Et la nuit, le transfert de chaleur sous forme de radiation fait en sorte que la température à la surface des panneaux est moindre que celle des bâtiments, ce qui vient donc refroidir l’air ambiant. Cet impact pourrait s’avérer particulièrement important, puisque l’effet du réchauffement climatique devrait surtout se faire sentir la nuit, alors que la température pourrait augmenter d’environ 4 degrés Celisus au cours du prochain siècle, en moyenne, rappelle le professeur.

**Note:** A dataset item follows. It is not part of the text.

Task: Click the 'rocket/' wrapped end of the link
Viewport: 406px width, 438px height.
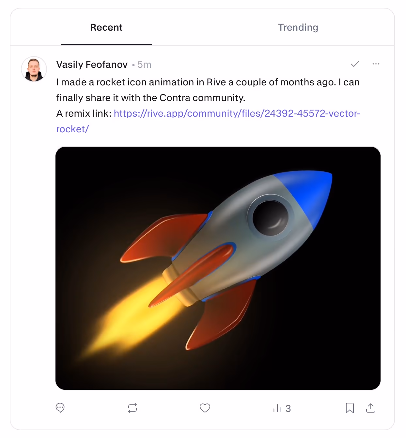Action: click(72, 129)
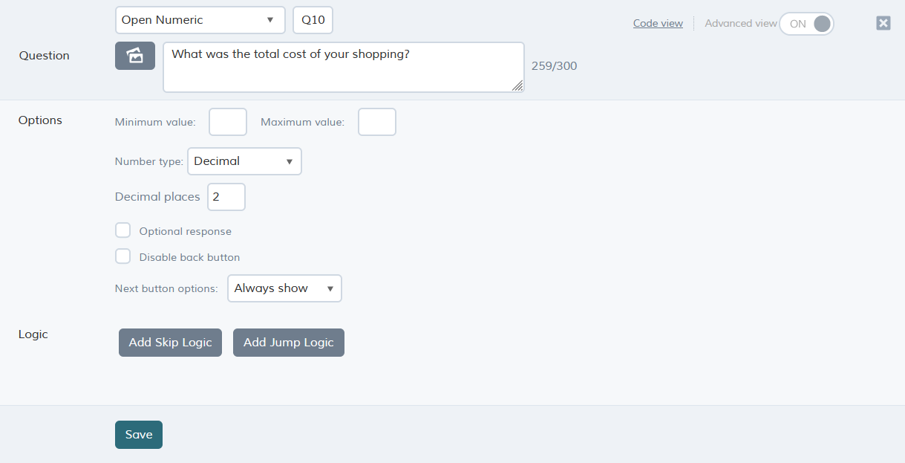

L’étude a aussi révélé que ces panneaux peuvent avoir des effets complexes sur d’autres conditions météo locales. Plus spécifiquement, ils peuvent réduire la concentration des substances polluantes en renforçant la partie la plus basse de l’atmosphère qui est influencée par les conditions à la surface de notre planète, ce qui entraîne des vents plus forts, et donc une dilution plus importante de la pollution.
« Les panneaux solaires font aussi augmenter la pénétration de la brise côtière dans les villes situées sur le bord de l’eau, tout en réduisant la concentration des produits polluants au niveau du sol », a encore souligné le Pr Santamouris. « Cela vient en partie compenser l’augmentation de la température, durant le jour, en plus d’être un effet important pour des villes comme Calcutta, où le problème de pollution est particulièrement important. »
L’attrait des solutions intégrées
Au dire des chercheurs, il est possible de fabriquer des panneaux solaires qui amoindrissent l’effet de réchauffement durant le jour, tout en conservant leurs avantages, le tout à l’aide de stratégies de refroidissement sophistiquées. De plus, les innovations en matière de science des matériaux, combinées aux panneaux solaires, pourraient permettre de créer des systèmes qui fonctionnent à des températures plus basses, et donc avec des effets moins importants en matière de réchauffement, soutient-on.
Pour le Pr Santamouris, la solution pourrait entre autres se trouver du côté d’un système hybride comprenant une méthode de refroidissement à l’eau pour absorber l’excès de chaleur et ainsi produire de l’eau chaude.
« Il est déjà possible de refroidir la surface des panneaux solaires en faisant circuler de l’eau », a-t-il indiqué.
Par ailleurs, des matériaux réfléchissants installés sur les toits, qui permettraient donc de renvoyer l’énergie du soleil vers le ciel, plutôt que d’absorber celle-ci et de la transformer en chaleur, pourraient aussi servir à augmenter l’efficacité des panneaux solaires, tout en réduisant le réchauffement des bâtiments, durant le jour. Et cela, c’est sans compter la possibilité de verdir les toits et les murs des immeubles.